Thursday, April 14, 2011

More on Corporate Personhood

By dispensing with corporate personhood, we simultaneously get rid of two important things: limited liability and the corporate income tax.

After all, if the corporation is not a legal separate person, funds flow directly to the shareholder (similar to a partnership or sole proprietorship).  Now we could create a legal structure to allow these funds to be held at the corporate level by arguing that each person really simply owns a certain percentage (share) of the corporation and can only realize gains or losses by selling.  This would treat corporations as what they really are: assets of the owners.

While many conservatives would like to rid themselves of the corporate income tax, they simultaneously do not understand that if they do this, they lose the rationale for limited liability.  Limited liability is a benefit but not as great as it might at first appear.  What it really does is help not the common stockholder (who can always sell before his or her stock value goes to zero) but rather the last stockholders who is left holding the proverbial bag.  Yet what limited liability does is exaccerbate the asymmetry between short sellers and long buyers.  Short sellers already have unlimited liability (theoretically) and limited potential benefit (when the stock price goes to zero).  Long buyers have limited liability and unlimited potential benefit.  Eliminating corporate personhoood will reduce this asymmetry.

Here are a few questions that I have received concerning this proposal:

Couldn't companies simply get limited liability through contract?

The answer is no.  While a company can negotiate limited liability with suppliers and customers, third parties who are injured cannot be so casually dismissed.

Couldn't executives simply find a way around these restrictions?

Well, they could purchase insurance but who would insure them?  Since they are the ones making the decision that would lead to the corporation's demise, it would be foolish to provide insurance.  After all, you would be stepping directly into moral hazard.  They, of course, could also reduce their exposure below the 1% threshold provided they resign their office immediately.  However, they cannot keep their office and their benefits without incurring the costs.  Receiving reward without risk is immoral and must not be allowed to continue.

The point is that those who want the rewards should take the risks.  No risk = no reward.  It works for shareholders.  Why not corporate executives?

Monday, April 11, 2011

The Evils of Corporate Personhood (and the legal solution)

The fact that corporations have personhood and not limited liability is the root of the problems with respect to modern capitalism.  Limited liability actually emanates from this idiotic idea because one person cannot be responsible for the debts of another unless that person co-signs on the loan application.  Yet, while limited liability leads itself to the problem of excessive risk-taking (because you gain all of the upside and limit your downside), it is corporate personhood that is actually even more problematic.

As I sit here in the Wyhdham Resort and Casino in The Bahamas typing this blog, I am reminded of something I tell my students in my classes about the problems of corporate CEOs receiving stock options.  Since they receive only upside (stock prices can only go to zero in the extreme on the downside), it would be like handing $50,000 to each of them and telling them to go to the casino and whatever they win with my money we will split but if they lose the money, they are not liable for my losses.

I would want them to play Blackjack -- they will go for Roulette and the Slot Machines.

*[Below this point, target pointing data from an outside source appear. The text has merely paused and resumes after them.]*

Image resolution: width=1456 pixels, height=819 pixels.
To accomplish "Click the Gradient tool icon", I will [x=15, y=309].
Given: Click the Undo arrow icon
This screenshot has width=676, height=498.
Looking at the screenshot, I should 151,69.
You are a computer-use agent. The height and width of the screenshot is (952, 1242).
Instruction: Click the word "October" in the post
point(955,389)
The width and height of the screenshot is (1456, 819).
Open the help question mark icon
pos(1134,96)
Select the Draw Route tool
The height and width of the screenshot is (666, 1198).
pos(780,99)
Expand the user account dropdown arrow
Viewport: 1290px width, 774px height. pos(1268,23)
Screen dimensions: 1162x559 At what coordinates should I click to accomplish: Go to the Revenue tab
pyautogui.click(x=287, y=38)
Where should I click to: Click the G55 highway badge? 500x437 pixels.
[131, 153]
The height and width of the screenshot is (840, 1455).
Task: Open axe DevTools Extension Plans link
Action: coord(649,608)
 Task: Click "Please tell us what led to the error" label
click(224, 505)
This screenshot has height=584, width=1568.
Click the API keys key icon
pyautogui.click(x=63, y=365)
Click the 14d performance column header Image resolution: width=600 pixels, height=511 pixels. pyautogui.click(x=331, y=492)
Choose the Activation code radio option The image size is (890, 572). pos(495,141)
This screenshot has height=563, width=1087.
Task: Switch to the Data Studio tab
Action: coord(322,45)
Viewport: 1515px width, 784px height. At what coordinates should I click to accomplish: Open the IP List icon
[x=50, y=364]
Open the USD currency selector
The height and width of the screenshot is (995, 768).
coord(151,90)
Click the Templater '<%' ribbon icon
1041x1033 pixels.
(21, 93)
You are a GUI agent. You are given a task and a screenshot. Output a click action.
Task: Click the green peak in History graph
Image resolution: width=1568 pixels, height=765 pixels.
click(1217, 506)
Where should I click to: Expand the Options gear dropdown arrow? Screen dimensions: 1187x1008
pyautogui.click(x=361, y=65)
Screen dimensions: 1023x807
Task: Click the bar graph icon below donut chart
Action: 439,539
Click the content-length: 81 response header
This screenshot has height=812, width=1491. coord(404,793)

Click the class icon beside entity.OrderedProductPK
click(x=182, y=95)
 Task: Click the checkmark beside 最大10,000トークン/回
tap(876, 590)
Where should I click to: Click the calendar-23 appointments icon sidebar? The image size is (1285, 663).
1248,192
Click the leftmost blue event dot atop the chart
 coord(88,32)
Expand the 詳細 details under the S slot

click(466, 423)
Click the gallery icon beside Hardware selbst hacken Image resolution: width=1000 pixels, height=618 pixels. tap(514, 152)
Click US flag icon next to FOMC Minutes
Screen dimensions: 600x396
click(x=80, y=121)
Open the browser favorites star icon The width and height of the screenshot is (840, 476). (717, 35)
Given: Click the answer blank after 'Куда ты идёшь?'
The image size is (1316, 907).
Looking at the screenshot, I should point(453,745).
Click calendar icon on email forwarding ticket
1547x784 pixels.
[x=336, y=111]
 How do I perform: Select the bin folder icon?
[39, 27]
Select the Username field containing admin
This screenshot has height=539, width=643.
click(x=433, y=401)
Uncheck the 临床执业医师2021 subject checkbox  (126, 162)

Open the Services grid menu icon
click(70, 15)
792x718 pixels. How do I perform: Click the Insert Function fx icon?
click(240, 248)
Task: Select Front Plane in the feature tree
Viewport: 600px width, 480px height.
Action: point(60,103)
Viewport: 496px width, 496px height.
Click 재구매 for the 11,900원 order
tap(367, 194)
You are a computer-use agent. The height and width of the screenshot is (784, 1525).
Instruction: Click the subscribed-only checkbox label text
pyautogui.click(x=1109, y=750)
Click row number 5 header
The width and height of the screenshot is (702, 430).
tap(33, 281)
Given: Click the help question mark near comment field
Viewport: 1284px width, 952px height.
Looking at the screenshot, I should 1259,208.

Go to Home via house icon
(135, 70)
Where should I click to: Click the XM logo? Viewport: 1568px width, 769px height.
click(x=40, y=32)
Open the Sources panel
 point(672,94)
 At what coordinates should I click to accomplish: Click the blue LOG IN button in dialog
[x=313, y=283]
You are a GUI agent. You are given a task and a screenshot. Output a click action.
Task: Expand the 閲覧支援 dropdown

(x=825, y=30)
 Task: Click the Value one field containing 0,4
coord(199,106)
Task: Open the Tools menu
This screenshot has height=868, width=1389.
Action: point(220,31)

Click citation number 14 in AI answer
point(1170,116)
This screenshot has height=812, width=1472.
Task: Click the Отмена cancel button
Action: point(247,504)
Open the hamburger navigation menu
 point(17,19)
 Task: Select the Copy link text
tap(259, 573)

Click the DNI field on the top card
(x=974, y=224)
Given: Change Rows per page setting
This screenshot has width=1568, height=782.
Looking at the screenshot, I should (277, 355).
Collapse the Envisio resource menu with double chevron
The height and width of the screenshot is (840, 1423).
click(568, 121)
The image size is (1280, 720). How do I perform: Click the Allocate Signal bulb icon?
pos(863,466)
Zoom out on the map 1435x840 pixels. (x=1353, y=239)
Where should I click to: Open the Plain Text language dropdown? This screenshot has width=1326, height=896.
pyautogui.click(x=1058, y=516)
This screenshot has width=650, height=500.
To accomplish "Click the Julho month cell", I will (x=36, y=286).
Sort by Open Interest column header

By going for the riskiest games, they increase their chances of large scale gain.  After all, it isn't their money.

What personhood does for the corporation is allow it to declare bankruptcy even before it destroys its common stock.  Thus, corporate stockholders get effectively two bites of the apples -- no, actually three, for they can always turn around and sell to another sucker in the market (only the last one holding the stock has a 100% loss).  Of course, eliminating limited liability entirely might prove too drastic a step for those who wish to be market participants but who have little in the way of actual assets.  We can solve this problem by limiting limited liability only to shareholders who hold less than 1% of the overall common stock and who do not hold a senior management position at the C-level (CEO, CFO, CIO, etc.) or above (e.g., President, Chairman).   Such di minimus participation is incompatible with being able to fundamentally alter the overall course of the business.

Furthermore, do not allow senior managers to be senior managers unless they have at least 1% of the overall common stock (make them have "skin in the game", so to speak) and then apportion the excess of limited liability to those senior managers.  Sell so that you drop to less than 1% and you have to immediately resign your senior leadership position.

Now the personhood issue can actually be put to bed quite easily.  After all, the US Constitution prohibits slavery and involuntary servitude (13th Amendment).  If corporations are persons and they are owned by other persons (stockholders), isn't the corporation by definition a slave to the stockholders?  Wasn't that outlawed by the 13th Amendment except in cases of punishment for a crime?  I think that you cannot make a case that corporations are slaves because of such punishment, ergo, corporations are illegal in the United States.  I rest my case (at least in the US case).